Kojiki Taishō
- Author: Jirō Osaragi
- Original title: 乞食大将 (Kojiki Taishō)
- Language: Japanese
- Publisher: Kurakusha
- Publication date: 1947
- Publication place: Japan

= Kojiki Taishō =

Fictional samurai novel

Kojiki Taishō (乞食大将, Kojiki Taishō) is a jidaigeki novel written by Jirō Osaragi in 1945. The novel deals with the warlord Gotō Matabei's life during the Warring States period. The novel was adapted into film in 1952 and 1964.

==Plot==
Gotō Matabei is the most able and fierce samurai of the Kuroda clan. However, he gradually dislikes the ruthless personality of Kuroda Nagamasa and leaves the clan. Seven years later, he joins Toyotomi Hideyori's army.

==Adaptations==
===Kojiki Taishō 1952===

A Daiei production in 1952, Directed by Sadatsugu Matsuda.

__BRIEF__. Name every person mentioned in the Kojiki Taishō entry. Use only the Kojiki Taishō entry as your source.

__DATASET EXTRACT__.
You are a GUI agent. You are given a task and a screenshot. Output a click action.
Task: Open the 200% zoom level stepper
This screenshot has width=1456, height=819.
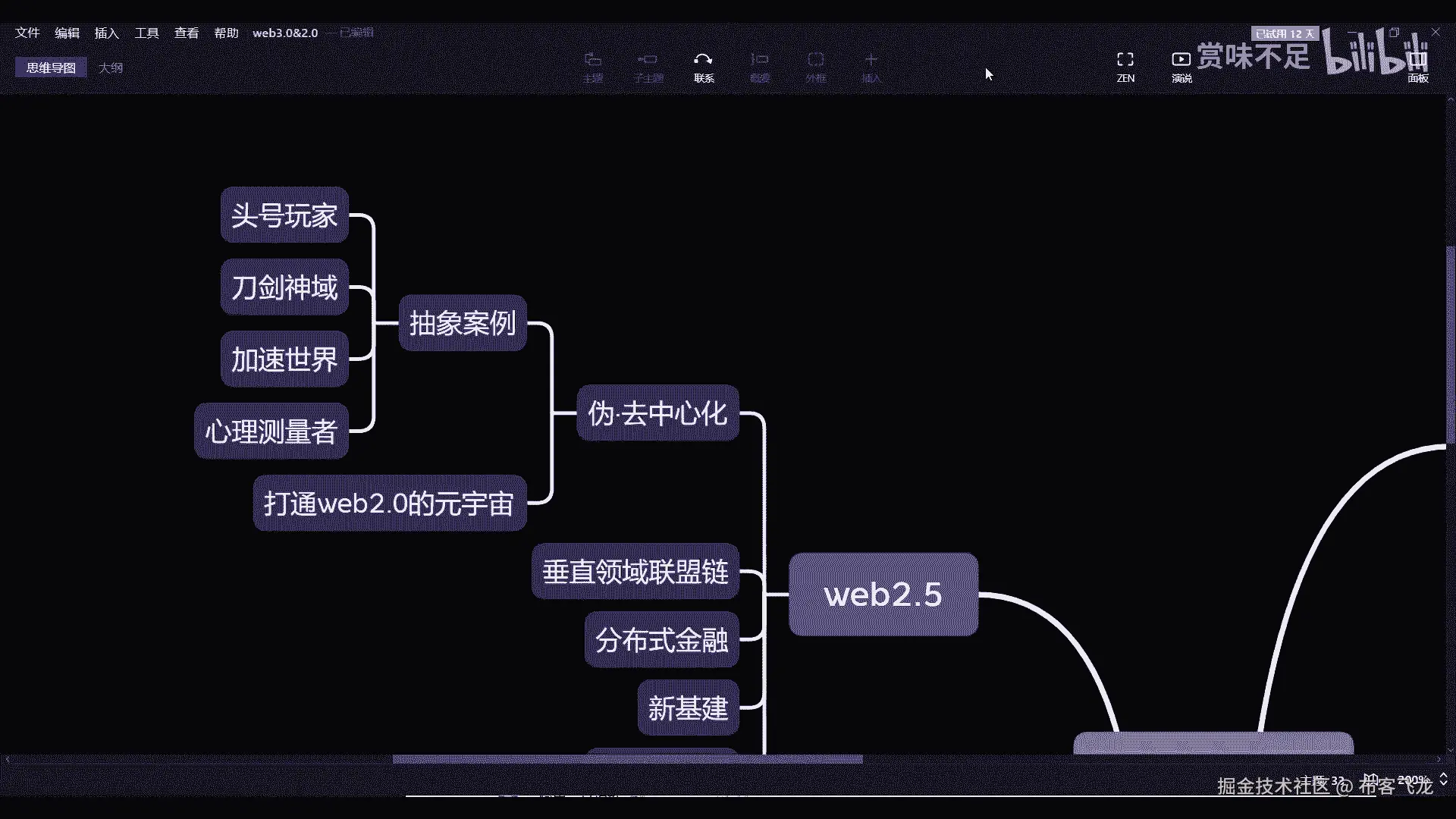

__SOLVED EXERCISE__.
- Jirō Osaragi
- Gotō Matabei
- Kuroda Nagamasa
- Toyotomi Hideyori
- Sadatsugu Matsuda